De repente, la atmósfera de su apartamento cambió, se volvió inquietante. La luz se hizo más oscura y una enorme sombra se apoderó de las paredes, del mobiliario. Un extraño presentimiento se apoderó de él, como si alguien estuviese bailando sobre su tumba. Buscó a tientas su pistola Sig Sauer P220 en un cajón del gabinete de la cocina y giró sobre sus talones, casi esperando ver a alguien a su espalda, acechándole. Bueno, para ser honestos, no esperaba a alguien cualquiera, esperaba a Gareth Jacobs Saunders.

Nada. Allí no había nadie que quisiera matarle.

Estaba solo en su apartamento y la diferencia en la luz había sido una simple nube que había ocultado el sol. Pero aun así seguía sintiéndose incómodo. Se sentía más solo que nunca, vulnerable. El maldito IRGC se está convirtiendo en el dueño de mi vida, pensó. Y dejando la pistola sobre la mesa del salón, se sirvió un vaso rebosante hasta los bordes del oloroso vodka con cítricos, que apuró de un trago. Inmediatamente se sintió reconfortado por el ardiente líquido que inundó su estómago. Aliviado pero todavía receloso.

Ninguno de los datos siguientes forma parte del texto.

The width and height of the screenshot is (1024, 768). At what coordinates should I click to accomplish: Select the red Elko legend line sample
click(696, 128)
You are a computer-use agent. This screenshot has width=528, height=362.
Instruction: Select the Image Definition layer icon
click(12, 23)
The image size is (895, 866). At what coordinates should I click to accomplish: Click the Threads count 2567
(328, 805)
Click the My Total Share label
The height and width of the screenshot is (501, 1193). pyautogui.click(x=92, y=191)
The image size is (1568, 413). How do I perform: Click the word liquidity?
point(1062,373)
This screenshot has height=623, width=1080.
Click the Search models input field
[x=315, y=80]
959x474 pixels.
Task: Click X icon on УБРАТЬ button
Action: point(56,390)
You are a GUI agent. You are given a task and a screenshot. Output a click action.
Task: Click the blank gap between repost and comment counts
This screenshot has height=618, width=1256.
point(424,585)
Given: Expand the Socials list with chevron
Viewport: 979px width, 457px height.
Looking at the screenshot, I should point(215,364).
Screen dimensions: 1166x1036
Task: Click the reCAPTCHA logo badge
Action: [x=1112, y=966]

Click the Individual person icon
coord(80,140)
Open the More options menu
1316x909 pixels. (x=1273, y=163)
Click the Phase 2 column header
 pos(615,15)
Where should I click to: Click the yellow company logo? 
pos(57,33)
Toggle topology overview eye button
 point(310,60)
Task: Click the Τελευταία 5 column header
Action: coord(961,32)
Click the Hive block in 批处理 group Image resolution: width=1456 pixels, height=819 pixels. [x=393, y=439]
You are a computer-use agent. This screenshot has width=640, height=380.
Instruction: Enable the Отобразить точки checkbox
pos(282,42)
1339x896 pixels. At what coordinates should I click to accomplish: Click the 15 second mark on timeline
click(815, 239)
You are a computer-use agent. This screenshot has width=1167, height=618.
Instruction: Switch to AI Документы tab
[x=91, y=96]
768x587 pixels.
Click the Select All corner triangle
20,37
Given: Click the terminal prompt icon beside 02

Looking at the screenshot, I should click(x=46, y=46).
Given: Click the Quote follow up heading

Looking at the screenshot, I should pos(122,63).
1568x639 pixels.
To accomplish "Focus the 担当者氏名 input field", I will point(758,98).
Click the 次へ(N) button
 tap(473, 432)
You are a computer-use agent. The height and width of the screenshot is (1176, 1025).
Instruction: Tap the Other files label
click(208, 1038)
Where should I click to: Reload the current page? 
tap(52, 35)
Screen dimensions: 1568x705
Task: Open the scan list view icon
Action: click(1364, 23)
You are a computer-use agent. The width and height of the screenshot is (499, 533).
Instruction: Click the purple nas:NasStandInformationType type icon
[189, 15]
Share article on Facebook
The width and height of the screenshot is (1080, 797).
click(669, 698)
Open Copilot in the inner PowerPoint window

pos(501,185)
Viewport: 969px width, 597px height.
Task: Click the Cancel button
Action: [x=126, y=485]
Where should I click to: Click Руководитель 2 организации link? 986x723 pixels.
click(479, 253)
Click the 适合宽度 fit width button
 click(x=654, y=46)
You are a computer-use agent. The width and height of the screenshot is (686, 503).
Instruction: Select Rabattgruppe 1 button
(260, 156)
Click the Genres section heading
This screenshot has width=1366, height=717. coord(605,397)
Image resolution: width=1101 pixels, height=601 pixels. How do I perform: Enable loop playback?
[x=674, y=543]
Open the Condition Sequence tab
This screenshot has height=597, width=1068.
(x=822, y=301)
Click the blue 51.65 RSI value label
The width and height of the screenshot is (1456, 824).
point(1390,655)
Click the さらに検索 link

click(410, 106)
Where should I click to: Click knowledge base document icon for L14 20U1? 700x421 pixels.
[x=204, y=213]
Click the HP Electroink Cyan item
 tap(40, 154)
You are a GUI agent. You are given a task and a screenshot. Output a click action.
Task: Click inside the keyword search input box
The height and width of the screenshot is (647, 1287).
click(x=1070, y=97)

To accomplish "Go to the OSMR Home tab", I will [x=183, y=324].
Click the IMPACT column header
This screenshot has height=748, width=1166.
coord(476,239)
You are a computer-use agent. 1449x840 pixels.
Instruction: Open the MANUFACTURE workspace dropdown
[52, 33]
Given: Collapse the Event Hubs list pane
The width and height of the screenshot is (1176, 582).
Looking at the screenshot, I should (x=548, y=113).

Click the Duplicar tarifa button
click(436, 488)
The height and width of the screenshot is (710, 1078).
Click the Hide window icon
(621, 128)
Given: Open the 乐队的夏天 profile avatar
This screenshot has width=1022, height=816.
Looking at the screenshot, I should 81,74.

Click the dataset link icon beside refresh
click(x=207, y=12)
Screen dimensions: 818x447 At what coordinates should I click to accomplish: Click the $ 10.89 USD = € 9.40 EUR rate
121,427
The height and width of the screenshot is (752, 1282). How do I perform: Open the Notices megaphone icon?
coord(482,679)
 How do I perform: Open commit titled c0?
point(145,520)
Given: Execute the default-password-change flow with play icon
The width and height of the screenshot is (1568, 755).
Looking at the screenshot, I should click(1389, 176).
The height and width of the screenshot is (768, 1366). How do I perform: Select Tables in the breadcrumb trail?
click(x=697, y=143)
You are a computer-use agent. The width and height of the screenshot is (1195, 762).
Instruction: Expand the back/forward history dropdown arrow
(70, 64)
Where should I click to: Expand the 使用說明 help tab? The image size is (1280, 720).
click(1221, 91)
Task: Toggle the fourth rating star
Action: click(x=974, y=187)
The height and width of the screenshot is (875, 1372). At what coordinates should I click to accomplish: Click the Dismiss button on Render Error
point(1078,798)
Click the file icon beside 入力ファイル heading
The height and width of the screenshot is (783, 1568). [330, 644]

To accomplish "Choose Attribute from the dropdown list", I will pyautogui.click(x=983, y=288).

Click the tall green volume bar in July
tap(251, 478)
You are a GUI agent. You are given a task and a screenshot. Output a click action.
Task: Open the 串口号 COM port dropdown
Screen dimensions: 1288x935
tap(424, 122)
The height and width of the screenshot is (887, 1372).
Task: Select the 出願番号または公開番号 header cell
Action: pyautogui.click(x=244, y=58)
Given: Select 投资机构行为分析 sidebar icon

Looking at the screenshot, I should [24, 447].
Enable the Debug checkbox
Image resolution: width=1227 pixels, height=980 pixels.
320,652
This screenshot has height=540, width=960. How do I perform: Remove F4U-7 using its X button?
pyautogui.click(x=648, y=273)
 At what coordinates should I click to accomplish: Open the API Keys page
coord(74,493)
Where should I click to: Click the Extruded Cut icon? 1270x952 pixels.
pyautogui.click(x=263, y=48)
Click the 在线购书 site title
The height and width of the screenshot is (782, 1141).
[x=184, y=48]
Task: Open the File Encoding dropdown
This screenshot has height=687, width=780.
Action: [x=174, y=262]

Entonces recorrió todo su apartamento para comprobar que se encontraba solo. La semiautomática empuñada con las dos manos, apuntando por delante de su mirada. Chequeó puertas y ventanas, revisó en el interior de los armarios, debajo de la cama, detrás del sofá, y cuando se cercioró de que allí no había nadie más que él, se detuvo. Con el aliento entrecortado y las ropas húmedas por el sudor.

Y se sirvió otro vaso de Grey Goose.